Angry over the incident, Walz volunteered for Kerry's campaign and two years later was elected to Congress representing the Republican-leaning 1st Congressional District in rural southern Minnesota. He was reelected five times.
As a congressman, he was praised for his bipartisanship. From 2015 to 2017, more than a half The bills he co-sponsored were introduced by lawmakers who were not Democrats.
He was the highest-ranking enlisted soldier to serve in the U.S. House of Representatives and was appointed ranking member of the House Veterans Affairs Committee in 2017.
Once accepted by the National Rifle Association, which endorsed him and gave him an “A” grade, Walz denounced the organization after the 2018 mass shooting at Marjory Stoneman Douglas High School in Parkland, Florida. He began backing gun control measures, including banning assault weapons.
“The world has changed,” he told the Minneapolis Star Tribune in 2018. “I have changed.”
Walz was elected governor of Minnesota in 2018.
Conservatives sharply criticized Walz for his executive actions early in the COVID-19 pandemic, including stay-at-home orders, mask mandates and closures of businesses and school campuses.
Critics also said he did not do enough to quell the chaos after Minneapolis was overwhelmed by protests and chaos following the killing of George Floyd, a black man, by a white police officer. Walz deployed the Minnesota National Guard three days after Floyd's death. Some said he waited too long to act.
Despite the criticism, Walz was re-elected in 2022 and recent polls show a majority of Minnesotans approve of his job performance.

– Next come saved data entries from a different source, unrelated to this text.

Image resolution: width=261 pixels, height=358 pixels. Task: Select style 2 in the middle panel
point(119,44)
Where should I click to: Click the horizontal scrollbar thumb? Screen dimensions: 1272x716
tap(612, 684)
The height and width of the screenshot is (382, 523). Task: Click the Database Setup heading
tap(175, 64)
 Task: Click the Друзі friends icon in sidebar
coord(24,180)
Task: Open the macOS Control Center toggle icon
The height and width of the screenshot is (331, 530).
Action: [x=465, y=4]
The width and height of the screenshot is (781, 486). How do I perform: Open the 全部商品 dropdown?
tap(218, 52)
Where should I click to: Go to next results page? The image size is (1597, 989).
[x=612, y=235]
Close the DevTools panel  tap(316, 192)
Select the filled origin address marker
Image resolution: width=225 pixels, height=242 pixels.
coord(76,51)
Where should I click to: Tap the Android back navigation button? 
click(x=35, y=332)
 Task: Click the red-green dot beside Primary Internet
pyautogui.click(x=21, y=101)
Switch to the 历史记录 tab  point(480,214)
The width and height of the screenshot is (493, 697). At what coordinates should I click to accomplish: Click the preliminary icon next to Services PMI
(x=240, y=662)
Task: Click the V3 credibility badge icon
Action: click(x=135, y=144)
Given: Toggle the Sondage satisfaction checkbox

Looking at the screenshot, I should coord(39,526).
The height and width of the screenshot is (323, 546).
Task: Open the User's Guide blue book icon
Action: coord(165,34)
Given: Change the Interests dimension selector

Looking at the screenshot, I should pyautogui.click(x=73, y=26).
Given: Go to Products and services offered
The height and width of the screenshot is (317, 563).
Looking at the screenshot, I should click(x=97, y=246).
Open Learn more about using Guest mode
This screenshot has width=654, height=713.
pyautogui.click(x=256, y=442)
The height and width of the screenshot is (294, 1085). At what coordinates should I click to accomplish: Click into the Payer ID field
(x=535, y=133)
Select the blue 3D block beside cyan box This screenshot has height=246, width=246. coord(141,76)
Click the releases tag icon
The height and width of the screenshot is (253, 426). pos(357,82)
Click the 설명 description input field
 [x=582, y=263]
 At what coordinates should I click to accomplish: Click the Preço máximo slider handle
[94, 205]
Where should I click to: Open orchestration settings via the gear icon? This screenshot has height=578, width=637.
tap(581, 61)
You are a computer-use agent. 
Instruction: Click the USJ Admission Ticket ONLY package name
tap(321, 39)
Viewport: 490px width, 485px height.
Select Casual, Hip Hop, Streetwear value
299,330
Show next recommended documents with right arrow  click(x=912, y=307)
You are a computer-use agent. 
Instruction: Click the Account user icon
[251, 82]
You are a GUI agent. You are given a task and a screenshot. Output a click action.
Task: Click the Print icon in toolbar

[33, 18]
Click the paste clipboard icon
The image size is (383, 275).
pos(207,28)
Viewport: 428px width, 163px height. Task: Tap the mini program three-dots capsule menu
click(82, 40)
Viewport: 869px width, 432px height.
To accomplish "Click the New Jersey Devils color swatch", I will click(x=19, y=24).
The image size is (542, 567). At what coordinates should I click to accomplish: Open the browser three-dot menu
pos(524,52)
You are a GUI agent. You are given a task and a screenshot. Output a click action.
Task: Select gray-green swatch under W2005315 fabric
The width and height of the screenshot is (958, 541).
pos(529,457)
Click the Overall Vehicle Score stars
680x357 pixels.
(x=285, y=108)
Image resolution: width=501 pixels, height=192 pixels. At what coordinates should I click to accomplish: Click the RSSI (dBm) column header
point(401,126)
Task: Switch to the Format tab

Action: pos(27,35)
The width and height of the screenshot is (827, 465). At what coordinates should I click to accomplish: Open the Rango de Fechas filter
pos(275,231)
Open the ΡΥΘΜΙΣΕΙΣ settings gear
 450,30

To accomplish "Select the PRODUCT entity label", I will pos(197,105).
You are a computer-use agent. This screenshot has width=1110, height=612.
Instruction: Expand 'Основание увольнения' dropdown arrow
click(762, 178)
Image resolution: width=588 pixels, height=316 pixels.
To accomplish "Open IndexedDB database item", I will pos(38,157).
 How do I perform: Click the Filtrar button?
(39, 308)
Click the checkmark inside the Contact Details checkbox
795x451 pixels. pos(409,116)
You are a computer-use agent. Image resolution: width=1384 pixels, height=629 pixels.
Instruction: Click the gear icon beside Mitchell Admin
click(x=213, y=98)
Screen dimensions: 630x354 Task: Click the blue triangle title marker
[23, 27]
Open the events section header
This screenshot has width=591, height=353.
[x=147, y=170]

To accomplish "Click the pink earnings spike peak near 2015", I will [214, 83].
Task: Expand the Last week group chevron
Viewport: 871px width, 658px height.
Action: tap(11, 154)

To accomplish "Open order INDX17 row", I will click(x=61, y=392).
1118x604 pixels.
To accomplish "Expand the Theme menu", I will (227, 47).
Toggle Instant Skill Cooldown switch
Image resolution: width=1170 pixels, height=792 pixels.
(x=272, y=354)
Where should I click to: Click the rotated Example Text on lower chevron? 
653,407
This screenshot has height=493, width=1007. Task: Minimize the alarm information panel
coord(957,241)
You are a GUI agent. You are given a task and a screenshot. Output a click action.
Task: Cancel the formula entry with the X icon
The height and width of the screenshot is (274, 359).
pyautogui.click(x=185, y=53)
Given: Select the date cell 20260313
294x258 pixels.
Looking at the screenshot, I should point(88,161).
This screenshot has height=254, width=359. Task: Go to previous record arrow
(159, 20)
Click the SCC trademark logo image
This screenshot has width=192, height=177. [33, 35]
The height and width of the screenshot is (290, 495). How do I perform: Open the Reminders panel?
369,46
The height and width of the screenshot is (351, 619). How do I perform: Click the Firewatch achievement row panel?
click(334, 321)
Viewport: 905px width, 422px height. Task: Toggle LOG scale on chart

As governor, he signed laws that codified the right to abortion and reproductive care, guaranteed free school meals for all students in kindergarten through 12th grade regardless of income, banned so-called conversion therapy for LGBTQ+ minors and vulnerable adults, and allowed immigrants without legal status to obtain driver's licenses.
And like Vance, he likes the diet drink Mountain Dew. At a rally in July, Vance joked that Democrats might call his fondness for the drink racist.
Walz’s affinity for the neon green soda has been well documented for years. In 2022, Lt. Gov. Peggy Flanagan posted an X-rated photo showing Walz grabbing a Diet Dew from a convenience store cooler.
“He’s freaking out again! #dadjoke,” he wrote.
“I had to spray it,” Walz replied.
Times staff writer Noah Bierman contributed to this report.